* **To be done**:
Rewrite the lines of the listing as a JSON list of strings, one string per line and no blank lines, starting with the line that contains "Expand the tweet options chevron menu" and going on through the end of the listing.

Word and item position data
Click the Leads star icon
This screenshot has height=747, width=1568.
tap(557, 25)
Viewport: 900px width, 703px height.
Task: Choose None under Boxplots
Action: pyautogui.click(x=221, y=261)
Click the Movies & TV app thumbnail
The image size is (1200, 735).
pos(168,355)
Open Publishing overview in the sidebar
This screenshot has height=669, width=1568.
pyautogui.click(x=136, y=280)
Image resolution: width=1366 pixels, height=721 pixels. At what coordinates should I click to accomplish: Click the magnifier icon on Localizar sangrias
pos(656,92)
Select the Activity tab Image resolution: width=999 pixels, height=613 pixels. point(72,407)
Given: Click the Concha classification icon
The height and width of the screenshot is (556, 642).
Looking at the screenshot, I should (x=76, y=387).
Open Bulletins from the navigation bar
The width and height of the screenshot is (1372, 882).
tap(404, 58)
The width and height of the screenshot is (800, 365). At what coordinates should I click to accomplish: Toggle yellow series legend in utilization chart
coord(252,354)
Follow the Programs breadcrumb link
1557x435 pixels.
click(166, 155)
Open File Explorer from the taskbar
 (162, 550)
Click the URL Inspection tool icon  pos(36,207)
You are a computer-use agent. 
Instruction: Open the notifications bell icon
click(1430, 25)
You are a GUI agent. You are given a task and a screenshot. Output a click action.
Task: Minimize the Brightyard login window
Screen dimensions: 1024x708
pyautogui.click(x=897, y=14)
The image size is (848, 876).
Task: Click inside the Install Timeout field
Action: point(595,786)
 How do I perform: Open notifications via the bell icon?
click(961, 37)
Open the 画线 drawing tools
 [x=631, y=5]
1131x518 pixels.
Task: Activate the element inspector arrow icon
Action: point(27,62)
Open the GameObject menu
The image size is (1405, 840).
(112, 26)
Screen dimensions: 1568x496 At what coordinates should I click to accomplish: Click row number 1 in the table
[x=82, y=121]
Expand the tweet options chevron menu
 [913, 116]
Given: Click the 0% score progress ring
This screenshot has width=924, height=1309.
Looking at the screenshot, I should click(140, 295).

* **Result of this exercise**:
[
  "Expand the tweet options chevron menu",
  " [913, 116]",
  "Given: Click the 0% score progress ring",
  "This screenshot has width=924, height=1309.",
  "Looking at the screenshot, I should click(140, 295)."
]